• [PAGE TEXT]:
Maurice Vidal Portman (21 March 1860 – 14 February 1935) was a British naval officer, who is best known for documenting several Andamanese tribes between 1879 and 1901 when he was posted as a superintendent of the Andaman Island Penal Colony.

Life and career
Portman was born in Canada, the third son of Maurice Berkeley Portman and Helen Vidal Harris. His father was in turn the third son of Edward Portman, 1st Viscount Portman, and Emma Portman, Baroness Portman. He joined the Royal Indian Marine at the age of 16 and was some time in charge of the Viceroy's yacht.  In July 1879 he was stationed at Port Blair in the Andaman Islands and made Officer in Charge of the Andamanese, a post which he held for more than 20 years with few interruptions (including December 1880 to December 1883 on sick leave, March 1887 to March 1888 on furlough).

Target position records
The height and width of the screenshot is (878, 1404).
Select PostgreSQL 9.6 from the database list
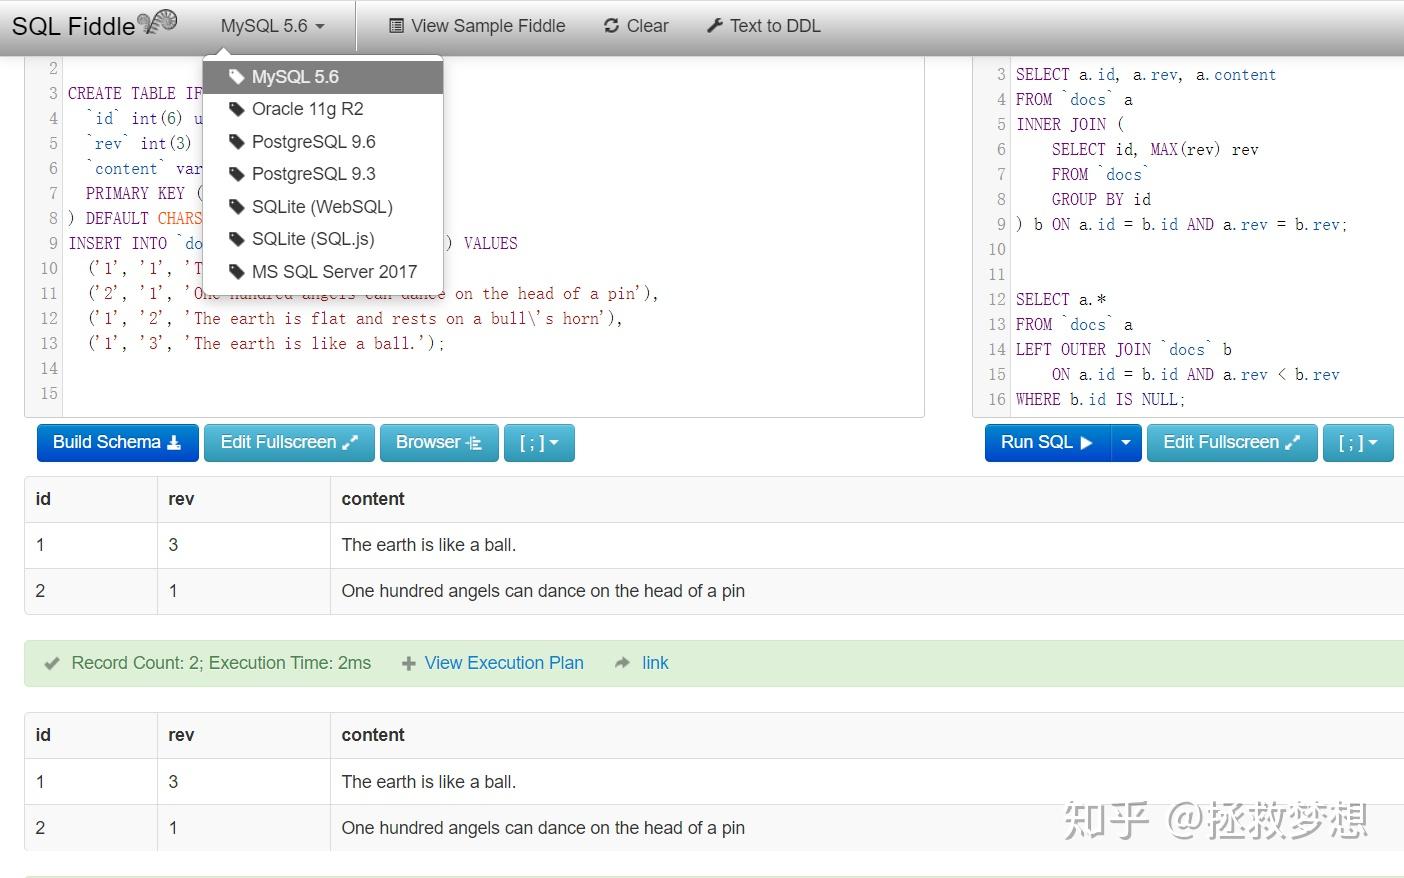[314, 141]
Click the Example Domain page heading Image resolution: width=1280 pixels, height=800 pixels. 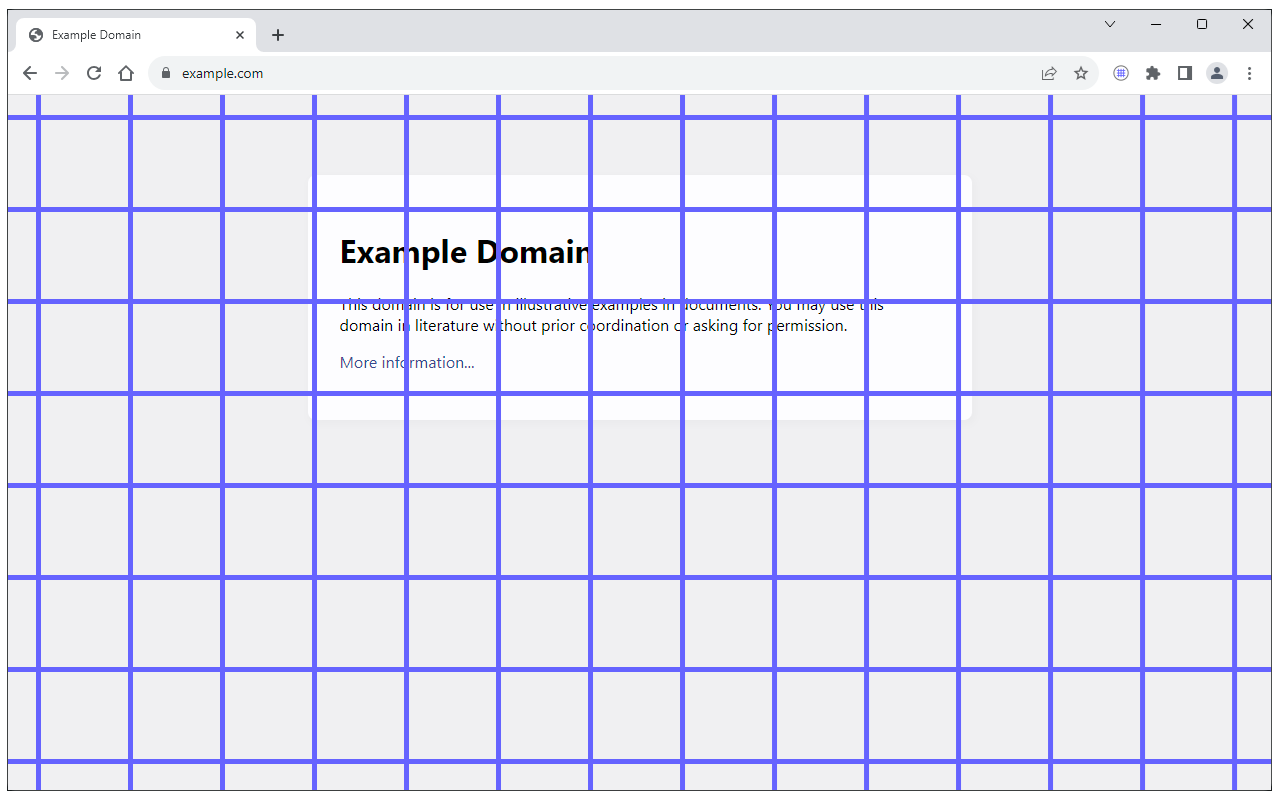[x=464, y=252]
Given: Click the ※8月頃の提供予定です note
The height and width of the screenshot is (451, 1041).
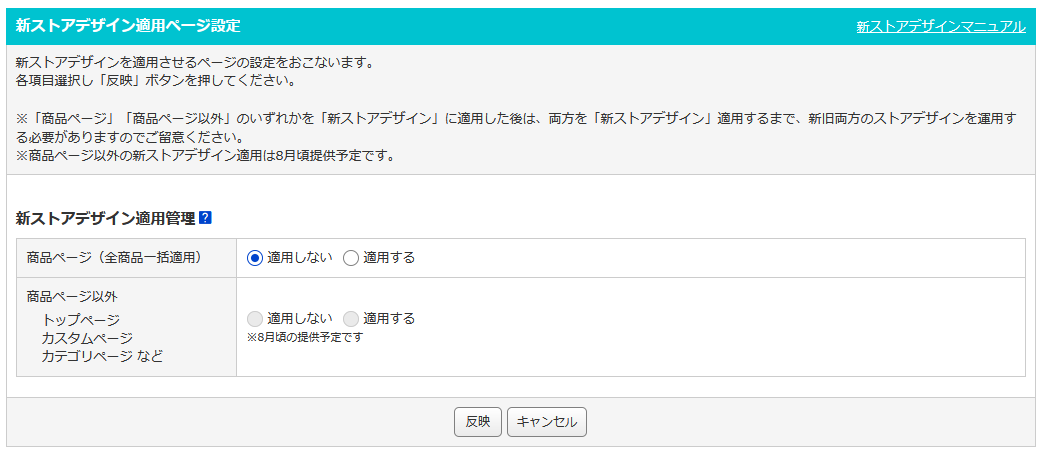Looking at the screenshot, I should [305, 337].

• [GIVEN EXERCISE]:
Continue the biography of Maurice Vidal Portman from the point where it stops, writing the text that follows.

• [TASK ANSWER]:
Port Blair 

During his time as a colonial administrator at Port Blair, Portman took a large number of photographs of the Andamanese, including some at the request of British Museum (at his own expense) and the Government of India (on payment). Portman also undertook an expedition to North Sentinel Island to contact the previously uncontacted tribe inhabiting the island. During the expedition, the Sentinelese fled at the sight of the expedition, though his party kidnapped two adults and four children, taking them to the capital of the South Andaman Island, Port Blair. The adults died of illness soon after reaching Port Blair, and Portman ordered the children to be sent back with a large number of gifts after a few weeks.
The illness carried by the returning children, who had acquired them in Port Blair, has been suggested by some as the cause of the hostility displayed by the Sentinelese towards outsiders.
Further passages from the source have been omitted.